Data for locating words and elements:
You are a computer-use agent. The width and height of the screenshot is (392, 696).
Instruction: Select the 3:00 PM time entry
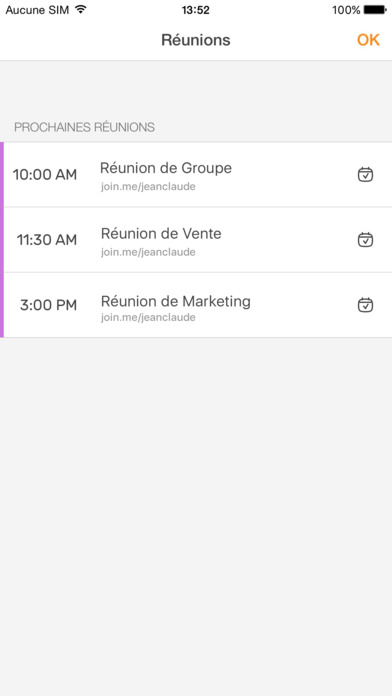click(x=48, y=305)
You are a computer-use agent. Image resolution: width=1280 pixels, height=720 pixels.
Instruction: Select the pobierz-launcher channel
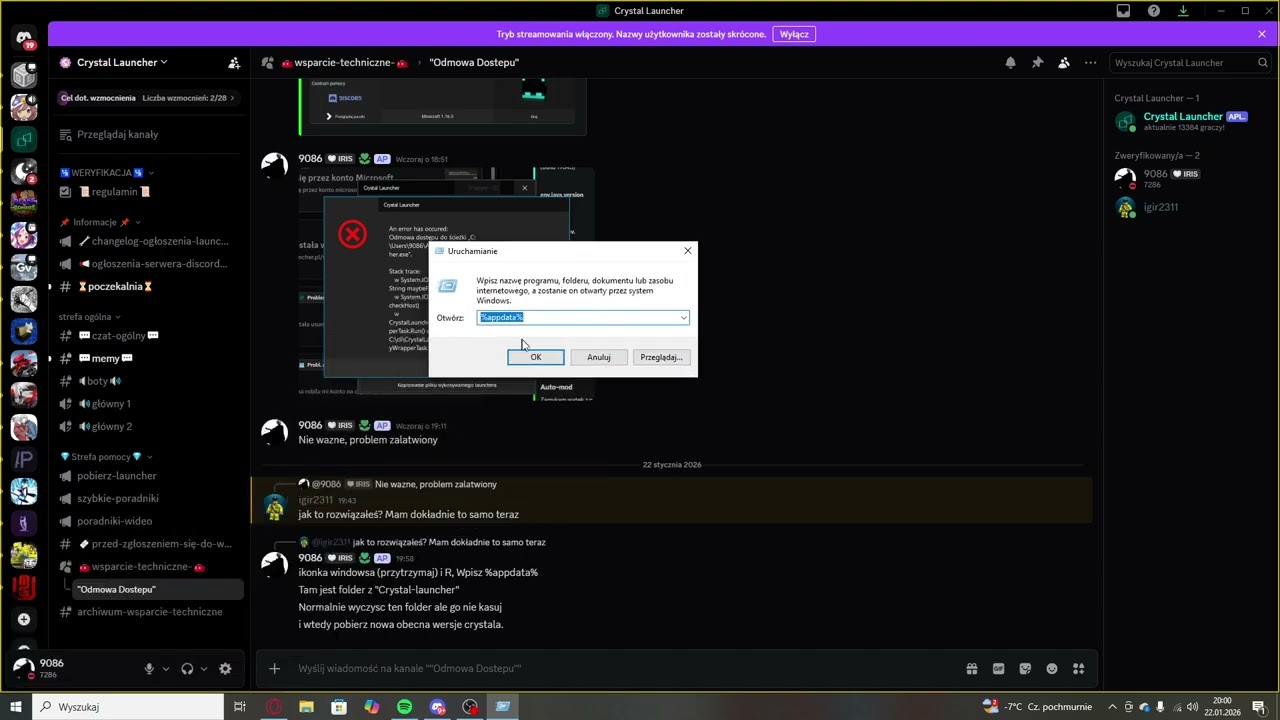[x=117, y=476]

▶ WHAT IS REQUIRED
Give every line of the rows above as a numbered list, leaving out blank lines and the pictures.

▶ COMPLETED EXERCISE
1. You are a computer-use agent. The width and height of the screenshot is (392, 696).
2. Instruction: Select the 3:00 PM time entry
3. click(x=48, y=305)
4. You are a computer-use agent. Image resolution: width=1280 pixels, height=720 pixels.
5. Instruction: Select the pobierz-launcher channel
6. [x=117, y=476]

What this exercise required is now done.